Scientists Have A New Theory On Where Mars' Water Went
Scientists know that the Red Planet was significantly more wet and blue billions of years ago than it is today. There's evidence of abundant water flowing across the planet forming pools, lakes, and oceans. Scientists have wondered where all the water went. The predominant theory has been that all of the water on Mars escaped to space over a vast amount of time. However, a new theory challenges that long-held theory of where all the water went.
According to researchers at Caltech and JPL, a significant amount of the water that was previously on the surface of Mars, between 30 and 99 percent of it, is trapped within minerals in the planet's crust.

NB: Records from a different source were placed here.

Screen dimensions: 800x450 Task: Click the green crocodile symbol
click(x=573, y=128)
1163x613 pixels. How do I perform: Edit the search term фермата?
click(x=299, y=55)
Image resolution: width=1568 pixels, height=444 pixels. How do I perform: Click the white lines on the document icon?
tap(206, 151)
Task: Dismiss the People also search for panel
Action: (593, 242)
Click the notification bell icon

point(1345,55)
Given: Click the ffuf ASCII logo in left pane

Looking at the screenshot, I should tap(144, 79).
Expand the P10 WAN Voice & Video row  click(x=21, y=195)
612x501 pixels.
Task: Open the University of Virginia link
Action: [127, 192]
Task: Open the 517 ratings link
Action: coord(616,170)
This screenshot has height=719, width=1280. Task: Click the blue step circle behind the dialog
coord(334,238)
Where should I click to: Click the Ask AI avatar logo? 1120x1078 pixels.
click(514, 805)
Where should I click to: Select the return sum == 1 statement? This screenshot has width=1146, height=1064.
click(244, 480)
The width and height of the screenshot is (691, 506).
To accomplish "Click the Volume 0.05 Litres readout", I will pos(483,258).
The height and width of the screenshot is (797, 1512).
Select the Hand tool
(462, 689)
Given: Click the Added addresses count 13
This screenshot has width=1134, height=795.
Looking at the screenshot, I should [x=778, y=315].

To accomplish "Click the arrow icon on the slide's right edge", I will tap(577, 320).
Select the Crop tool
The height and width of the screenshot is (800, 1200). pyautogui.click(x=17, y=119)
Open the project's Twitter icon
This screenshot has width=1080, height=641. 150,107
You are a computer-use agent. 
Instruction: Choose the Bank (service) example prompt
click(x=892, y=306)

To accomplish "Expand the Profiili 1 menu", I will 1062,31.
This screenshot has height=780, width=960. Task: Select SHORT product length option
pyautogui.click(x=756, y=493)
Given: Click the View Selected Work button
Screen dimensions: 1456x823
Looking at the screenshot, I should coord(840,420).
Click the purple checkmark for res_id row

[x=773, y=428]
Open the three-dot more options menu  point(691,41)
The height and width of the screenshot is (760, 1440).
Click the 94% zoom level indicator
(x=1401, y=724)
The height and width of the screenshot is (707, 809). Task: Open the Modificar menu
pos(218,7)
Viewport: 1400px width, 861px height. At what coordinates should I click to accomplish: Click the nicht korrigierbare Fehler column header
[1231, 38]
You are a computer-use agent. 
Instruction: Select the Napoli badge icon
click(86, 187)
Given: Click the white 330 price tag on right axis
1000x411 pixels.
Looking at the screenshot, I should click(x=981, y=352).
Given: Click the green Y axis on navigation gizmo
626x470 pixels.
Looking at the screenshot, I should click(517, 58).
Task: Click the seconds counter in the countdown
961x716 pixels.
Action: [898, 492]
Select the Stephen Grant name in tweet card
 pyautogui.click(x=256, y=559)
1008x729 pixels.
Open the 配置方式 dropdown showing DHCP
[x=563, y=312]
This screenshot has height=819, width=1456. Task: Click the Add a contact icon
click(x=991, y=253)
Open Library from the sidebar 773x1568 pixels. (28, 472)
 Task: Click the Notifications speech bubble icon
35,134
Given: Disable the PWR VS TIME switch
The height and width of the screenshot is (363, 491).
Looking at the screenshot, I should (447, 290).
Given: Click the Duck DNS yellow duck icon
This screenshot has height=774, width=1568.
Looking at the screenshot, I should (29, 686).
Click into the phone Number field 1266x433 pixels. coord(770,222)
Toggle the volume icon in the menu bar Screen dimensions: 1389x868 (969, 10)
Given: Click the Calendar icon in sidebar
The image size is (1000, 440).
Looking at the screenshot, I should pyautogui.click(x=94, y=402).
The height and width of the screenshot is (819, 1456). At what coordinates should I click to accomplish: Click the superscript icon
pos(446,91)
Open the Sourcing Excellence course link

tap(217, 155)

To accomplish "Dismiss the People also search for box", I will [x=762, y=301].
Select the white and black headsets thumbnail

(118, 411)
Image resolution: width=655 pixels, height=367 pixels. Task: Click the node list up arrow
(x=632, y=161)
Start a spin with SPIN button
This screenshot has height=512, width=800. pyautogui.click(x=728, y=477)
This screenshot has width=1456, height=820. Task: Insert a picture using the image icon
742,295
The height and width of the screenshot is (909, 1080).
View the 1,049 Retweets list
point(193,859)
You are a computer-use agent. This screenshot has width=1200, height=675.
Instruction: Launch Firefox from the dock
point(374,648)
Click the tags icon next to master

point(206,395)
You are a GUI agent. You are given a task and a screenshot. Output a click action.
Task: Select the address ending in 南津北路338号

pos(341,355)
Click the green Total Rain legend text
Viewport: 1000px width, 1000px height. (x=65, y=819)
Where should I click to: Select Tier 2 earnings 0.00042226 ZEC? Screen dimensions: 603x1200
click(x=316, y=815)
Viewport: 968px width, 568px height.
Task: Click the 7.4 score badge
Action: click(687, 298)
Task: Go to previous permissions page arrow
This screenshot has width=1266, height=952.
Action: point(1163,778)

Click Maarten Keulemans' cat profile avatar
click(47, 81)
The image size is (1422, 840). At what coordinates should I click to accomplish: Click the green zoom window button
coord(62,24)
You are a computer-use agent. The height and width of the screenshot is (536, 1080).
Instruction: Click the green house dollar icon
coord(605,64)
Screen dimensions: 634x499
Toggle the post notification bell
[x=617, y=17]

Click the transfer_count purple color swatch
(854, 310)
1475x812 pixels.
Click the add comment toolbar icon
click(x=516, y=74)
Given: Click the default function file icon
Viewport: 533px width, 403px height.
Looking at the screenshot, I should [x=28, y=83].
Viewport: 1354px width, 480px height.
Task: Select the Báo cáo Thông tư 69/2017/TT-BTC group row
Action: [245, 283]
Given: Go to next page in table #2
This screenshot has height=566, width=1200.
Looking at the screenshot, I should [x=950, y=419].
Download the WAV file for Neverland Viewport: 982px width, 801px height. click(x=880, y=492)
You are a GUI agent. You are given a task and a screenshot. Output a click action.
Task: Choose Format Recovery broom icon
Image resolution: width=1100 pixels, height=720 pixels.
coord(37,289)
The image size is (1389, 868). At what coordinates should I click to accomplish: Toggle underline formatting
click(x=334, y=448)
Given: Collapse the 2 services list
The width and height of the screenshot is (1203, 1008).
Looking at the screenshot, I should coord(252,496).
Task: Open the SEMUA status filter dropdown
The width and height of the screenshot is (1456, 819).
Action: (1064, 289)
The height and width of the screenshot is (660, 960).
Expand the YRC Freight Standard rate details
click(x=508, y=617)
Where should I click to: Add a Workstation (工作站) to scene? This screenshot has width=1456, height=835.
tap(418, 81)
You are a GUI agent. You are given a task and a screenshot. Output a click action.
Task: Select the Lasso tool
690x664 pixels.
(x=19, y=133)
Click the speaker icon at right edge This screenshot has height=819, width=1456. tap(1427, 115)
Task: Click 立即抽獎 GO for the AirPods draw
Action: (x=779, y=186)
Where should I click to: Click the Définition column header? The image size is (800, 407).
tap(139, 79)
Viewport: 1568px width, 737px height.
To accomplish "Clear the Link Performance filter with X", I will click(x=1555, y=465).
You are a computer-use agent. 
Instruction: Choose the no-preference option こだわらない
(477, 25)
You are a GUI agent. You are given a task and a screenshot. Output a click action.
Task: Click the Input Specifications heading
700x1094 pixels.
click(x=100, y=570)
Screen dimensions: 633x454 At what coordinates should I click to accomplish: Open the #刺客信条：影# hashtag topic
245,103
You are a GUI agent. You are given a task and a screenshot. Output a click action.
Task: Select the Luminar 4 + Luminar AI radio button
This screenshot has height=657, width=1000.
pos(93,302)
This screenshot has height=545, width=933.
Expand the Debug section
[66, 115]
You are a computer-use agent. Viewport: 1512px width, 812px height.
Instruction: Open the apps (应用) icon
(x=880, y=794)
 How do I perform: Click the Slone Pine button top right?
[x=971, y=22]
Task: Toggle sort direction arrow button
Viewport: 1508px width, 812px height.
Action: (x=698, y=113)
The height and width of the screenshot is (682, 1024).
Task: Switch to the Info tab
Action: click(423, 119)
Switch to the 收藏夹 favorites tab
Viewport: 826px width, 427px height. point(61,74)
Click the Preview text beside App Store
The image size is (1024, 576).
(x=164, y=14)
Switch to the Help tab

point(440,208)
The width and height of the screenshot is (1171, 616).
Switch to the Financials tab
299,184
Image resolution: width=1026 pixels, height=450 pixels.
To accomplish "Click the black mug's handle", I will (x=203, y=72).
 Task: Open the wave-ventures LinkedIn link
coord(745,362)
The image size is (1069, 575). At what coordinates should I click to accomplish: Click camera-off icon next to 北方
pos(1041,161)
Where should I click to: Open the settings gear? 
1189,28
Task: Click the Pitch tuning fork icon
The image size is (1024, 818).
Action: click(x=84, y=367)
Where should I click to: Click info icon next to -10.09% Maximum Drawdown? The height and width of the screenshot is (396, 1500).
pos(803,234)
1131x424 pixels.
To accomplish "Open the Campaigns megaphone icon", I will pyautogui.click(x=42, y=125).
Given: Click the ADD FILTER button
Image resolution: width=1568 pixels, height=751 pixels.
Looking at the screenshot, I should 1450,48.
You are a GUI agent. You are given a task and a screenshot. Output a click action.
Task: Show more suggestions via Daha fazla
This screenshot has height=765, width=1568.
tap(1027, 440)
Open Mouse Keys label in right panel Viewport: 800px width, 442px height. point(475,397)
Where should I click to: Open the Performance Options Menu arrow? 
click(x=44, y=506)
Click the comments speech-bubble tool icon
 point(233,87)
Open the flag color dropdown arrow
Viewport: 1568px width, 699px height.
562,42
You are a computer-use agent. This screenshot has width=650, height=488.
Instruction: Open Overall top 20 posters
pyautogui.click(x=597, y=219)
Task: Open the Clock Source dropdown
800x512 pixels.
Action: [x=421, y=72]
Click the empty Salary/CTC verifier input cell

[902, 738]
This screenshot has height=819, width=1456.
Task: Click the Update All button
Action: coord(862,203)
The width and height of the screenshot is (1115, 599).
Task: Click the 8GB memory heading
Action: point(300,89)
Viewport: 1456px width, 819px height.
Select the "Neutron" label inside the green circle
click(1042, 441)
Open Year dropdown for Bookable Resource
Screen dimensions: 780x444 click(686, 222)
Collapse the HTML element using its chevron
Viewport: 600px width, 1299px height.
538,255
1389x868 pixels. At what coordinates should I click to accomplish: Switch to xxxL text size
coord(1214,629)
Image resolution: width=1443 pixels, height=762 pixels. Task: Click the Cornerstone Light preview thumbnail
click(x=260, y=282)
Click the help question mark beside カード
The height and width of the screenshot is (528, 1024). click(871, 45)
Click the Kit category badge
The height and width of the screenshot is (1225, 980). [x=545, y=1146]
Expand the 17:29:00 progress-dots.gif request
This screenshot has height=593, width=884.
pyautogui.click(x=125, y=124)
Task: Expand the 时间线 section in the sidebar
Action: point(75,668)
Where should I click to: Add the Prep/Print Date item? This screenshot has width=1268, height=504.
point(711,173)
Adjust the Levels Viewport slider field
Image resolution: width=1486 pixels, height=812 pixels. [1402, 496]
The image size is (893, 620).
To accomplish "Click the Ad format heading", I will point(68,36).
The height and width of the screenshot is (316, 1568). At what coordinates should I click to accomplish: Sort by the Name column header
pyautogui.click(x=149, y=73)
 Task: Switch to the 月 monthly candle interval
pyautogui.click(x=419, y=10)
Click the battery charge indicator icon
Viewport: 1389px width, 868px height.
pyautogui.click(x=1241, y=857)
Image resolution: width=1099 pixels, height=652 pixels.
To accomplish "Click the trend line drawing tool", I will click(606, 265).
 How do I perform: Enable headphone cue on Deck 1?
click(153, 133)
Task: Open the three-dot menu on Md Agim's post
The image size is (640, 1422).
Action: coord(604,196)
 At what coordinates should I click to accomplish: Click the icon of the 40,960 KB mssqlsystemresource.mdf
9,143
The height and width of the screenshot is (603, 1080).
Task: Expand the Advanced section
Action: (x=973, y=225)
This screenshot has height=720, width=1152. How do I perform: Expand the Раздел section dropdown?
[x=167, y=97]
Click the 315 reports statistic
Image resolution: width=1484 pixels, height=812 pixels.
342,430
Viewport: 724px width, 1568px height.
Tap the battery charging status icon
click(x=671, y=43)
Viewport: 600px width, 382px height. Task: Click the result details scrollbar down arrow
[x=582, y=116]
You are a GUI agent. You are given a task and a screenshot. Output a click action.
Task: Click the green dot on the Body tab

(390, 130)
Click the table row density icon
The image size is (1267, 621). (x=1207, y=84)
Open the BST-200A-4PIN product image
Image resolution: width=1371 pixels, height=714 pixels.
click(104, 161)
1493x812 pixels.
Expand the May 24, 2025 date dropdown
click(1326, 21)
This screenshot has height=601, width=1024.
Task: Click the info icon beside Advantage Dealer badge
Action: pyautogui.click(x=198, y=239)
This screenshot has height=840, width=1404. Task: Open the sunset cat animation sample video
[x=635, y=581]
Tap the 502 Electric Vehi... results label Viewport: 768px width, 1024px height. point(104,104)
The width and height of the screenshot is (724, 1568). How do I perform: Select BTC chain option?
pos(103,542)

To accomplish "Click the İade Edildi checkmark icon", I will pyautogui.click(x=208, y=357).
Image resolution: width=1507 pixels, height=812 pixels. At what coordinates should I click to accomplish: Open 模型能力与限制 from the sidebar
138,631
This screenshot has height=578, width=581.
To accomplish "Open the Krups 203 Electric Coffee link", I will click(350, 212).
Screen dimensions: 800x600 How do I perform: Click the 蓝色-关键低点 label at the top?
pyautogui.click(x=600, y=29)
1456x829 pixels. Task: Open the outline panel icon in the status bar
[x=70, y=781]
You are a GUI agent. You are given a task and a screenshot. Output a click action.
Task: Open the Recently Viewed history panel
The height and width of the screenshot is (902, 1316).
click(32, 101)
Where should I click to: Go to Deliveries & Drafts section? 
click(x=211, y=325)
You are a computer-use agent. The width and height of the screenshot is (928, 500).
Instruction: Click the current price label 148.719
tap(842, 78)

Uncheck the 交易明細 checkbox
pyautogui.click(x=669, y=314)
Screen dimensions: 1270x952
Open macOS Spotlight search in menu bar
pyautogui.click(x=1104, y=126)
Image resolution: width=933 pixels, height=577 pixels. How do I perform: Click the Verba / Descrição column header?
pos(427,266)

The team found around 4 billion years ago Mars was home to enough water to have covered the whole planet in an ocean between 100 and 1500 meters deep. That would be volume approximately equivalent to half of the Atlantic Ocean.
However, about a billion years later, the planet was as dry as it is currently. In the past, researchers believed that the water had escaped to space because of the low gravity on Mars. While the new study suggests some water did leave Mars via that method, it appears that all the water couldn't have escaped that way. Researcher Eva Scheller, the lead author of the paper, says atmospheric escape doesn't fully explain the data now available for how much water once existed on the planet.
The researchers studied the quantity of water on Mars in all forms, including vapor, liquid, and ice, along with the chemical composition of the planet's current atmosphere and crust through analysis of meteorites and data provided by rovers and orbiters. Particularly, they looked at the ratio of deuterium to hydrogen. Deuterium is known as heavy hydrogen and has a proton and neutron in the nucleus, while typical hydrogen atoms have just one proton within the atomic nucleus. Only about 0.02 percent of hydrogen atoms exist as deuterium.
The light hydrogen, known as protium, has an easier time escaping Mars into space than the heavier counterpart. The team says because of that fact, the signature on the ratio of deuterium to hydrogen in the planet's atmosphere would show an outsized portion of deuterium left behind. The team says chemical signatures suggest the trapping of water in minerals in the planet's crust rather than water loss to the atmosphere.